When the delegate put to the applicant that he had not changed company, workplace or city, the applicant responded by saying it was not feasible to move because the children were at school and they did not have relatives elsewhere in South Africa, and his wife had a stable job in a good company and they would not have been able to survive on a single salary. This response is not consistent with a person who fears they are to be assassinated. The applicant said at that time their only option was to come to Australia. The Tribunal rejects that. There were other options open to the applicants as suggested by the delegate, such as to change employer or city, or consider migrating to another country. The suggestion that coming to Australia was the only option is not sustainable.
The applicant gave evidence as to how badly affected he was psychologically from his years or working as a security manager and dealing with threats and animosity. He said that he was brainwashed by his employers, the sense being that he had normalised what he had to deal with at work. It was open to the applicant to seek psychological counselling when he was in South Africa and seek out alternative employment.
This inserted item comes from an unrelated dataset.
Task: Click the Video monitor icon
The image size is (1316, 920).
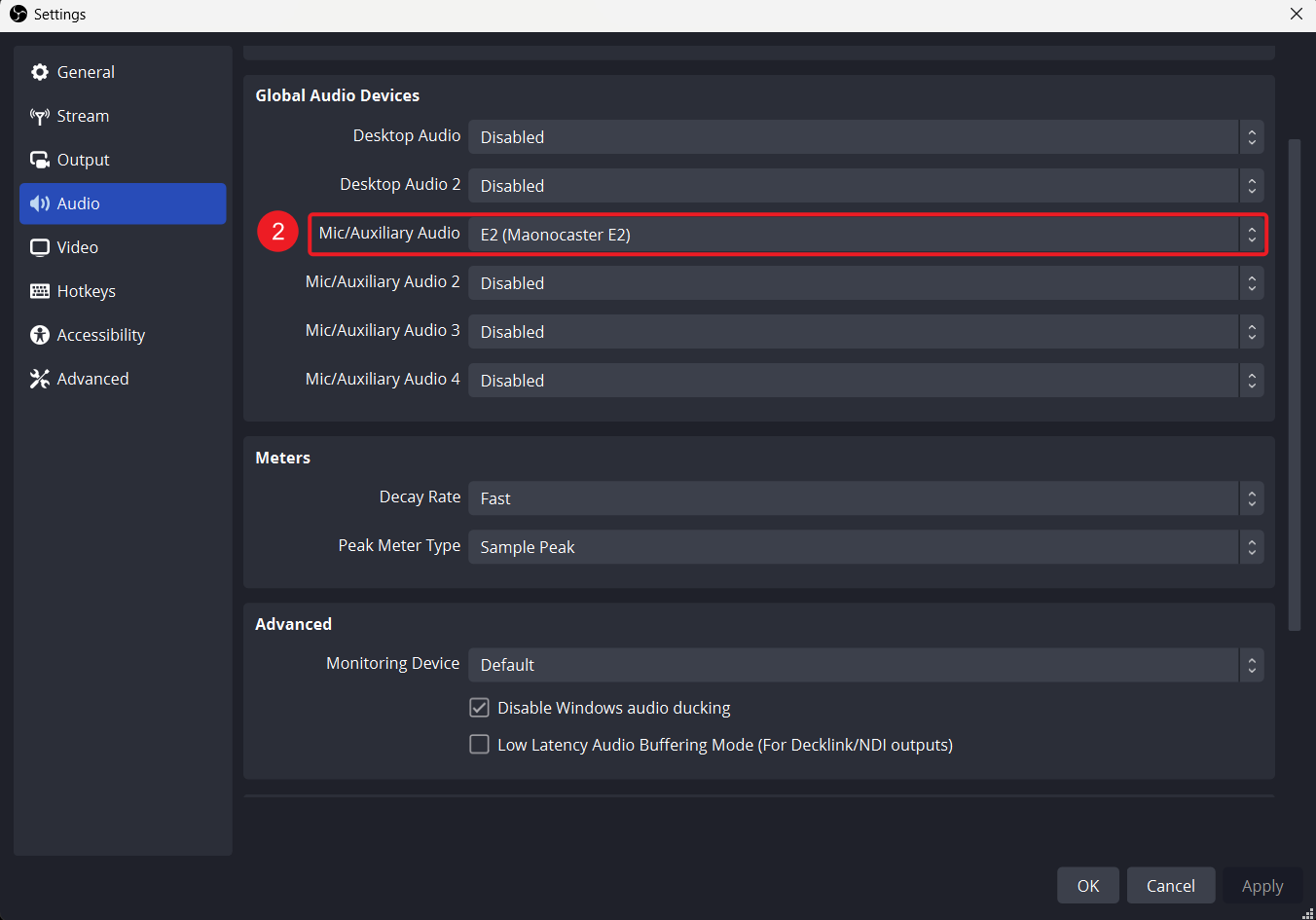Action: point(39,246)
The applicant claimed that a short time after the recording was made, he was sitting in a restaurant having breakfast with his wife and daughter, and was horrified to see one the persons involved in the assassination plot against him, walk in to the restaurant and sit near to him and his family. The second applicant wrote about this incident and according to her, it happened during the period between their Australian holiday and leaving South Africa (between May and August 2014) in which case it was some ten to 12 months after the recorded phone call.
The applicant wrote that this was life-threatening and he quickly extracted his family from the restaurant. The Tribunal accepts that the applicant and his family were unnerved by this and left the restaurant. However nothing of consequence actually happened. They were not directly threatened and were not harmed.
The second applicant claimed (and the other applicants referred to this incident also) that during the same period – May to August 2014 - they were on their way home after church and drove into a service station. As their car stopped, the applicant told the second applicant that another car had stopped next to them and in it was the man who had made the death threats against him. The second applicant wrote that she felt they would be gunned down and fortunately the applicant acted and drove away. The Tribunal notes that nothing further happened on this occasion which, as with the restaurant incident, was approximately ten to 12 months after the recorded phone conversation.
It was only the main applicant who knew the man who was one of the two in the phone conversation. The other applicants relied on him saying that he recognised him. The Tribunal accepts that these incidents occurred but is not persuaded that they are sinister as they occurred so long after the recorded telephone conversation and beyond sighting the man, nothing happened.
The applicants have given evidence of how living in South Africa has affected them, traumatised them. They were fearful of crime, and lived on a daily basis with a heightened sense of danger, and it is possible that they were hypervigilant and saw danger where it did not exist. Again if the applicant was scared for his life and that of his family it makes no sense that they delayed for so long – between August 2013 and August 2014 – before leaving South Africa to seek protection in Australia.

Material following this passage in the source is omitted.